WHAT THE TASK ASKS =
Reproduce, word for word, all of the records; the pictures stay out.

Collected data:
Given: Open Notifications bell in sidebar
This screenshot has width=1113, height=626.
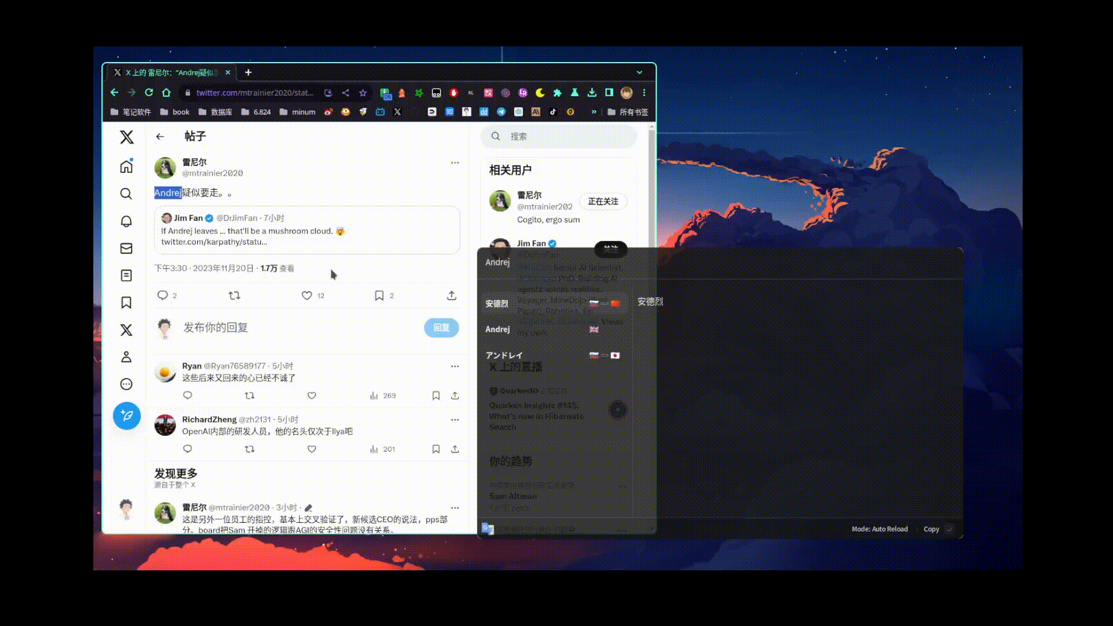Looking at the screenshot, I should [x=126, y=221].
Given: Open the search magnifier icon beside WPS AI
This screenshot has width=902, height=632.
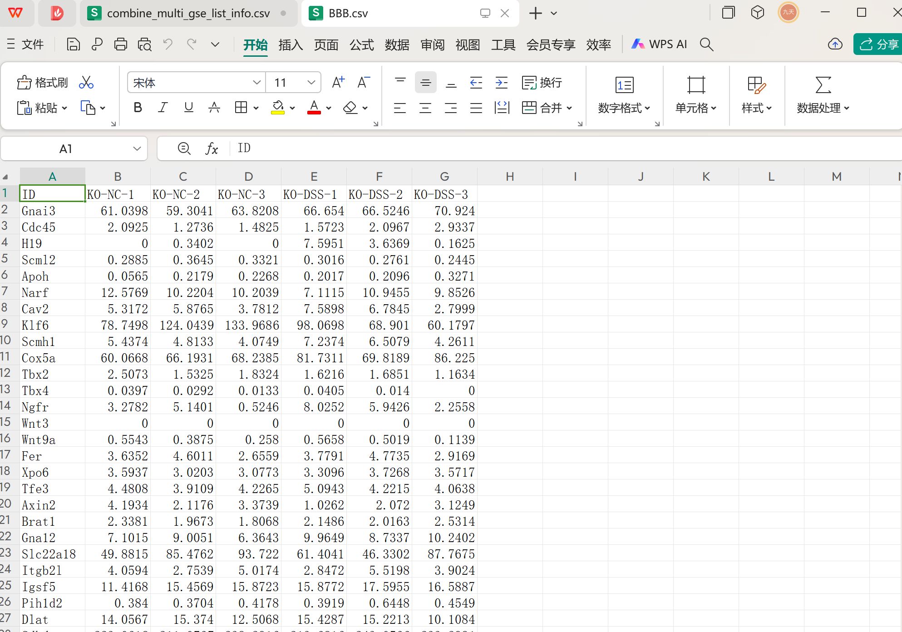Looking at the screenshot, I should [706, 44].
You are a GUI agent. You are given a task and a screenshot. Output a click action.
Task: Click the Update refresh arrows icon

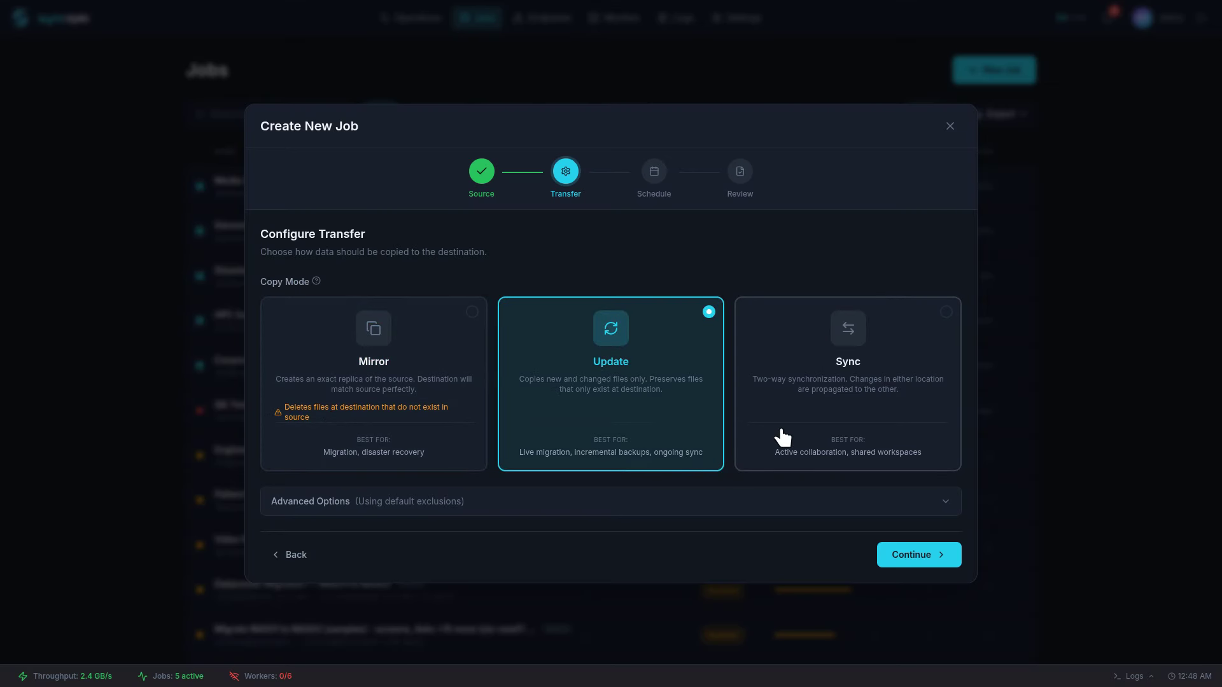(x=610, y=328)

ANSWER AREA =
Given: Open Notifications bell in sidebar
This screenshot has width=1113, height=626.
Looking at the screenshot, I should [x=126, y=221].
Given: Open the search magnifier icon beside WPS AI
This screenshot has width=902, height=632.
Looking at the screenshot, I should [706, 44].
You are a GUI agent. You are given a task and a screenshot. Output a click action.
Task: Click the Update refresh arrows icon

(x=610, y=328)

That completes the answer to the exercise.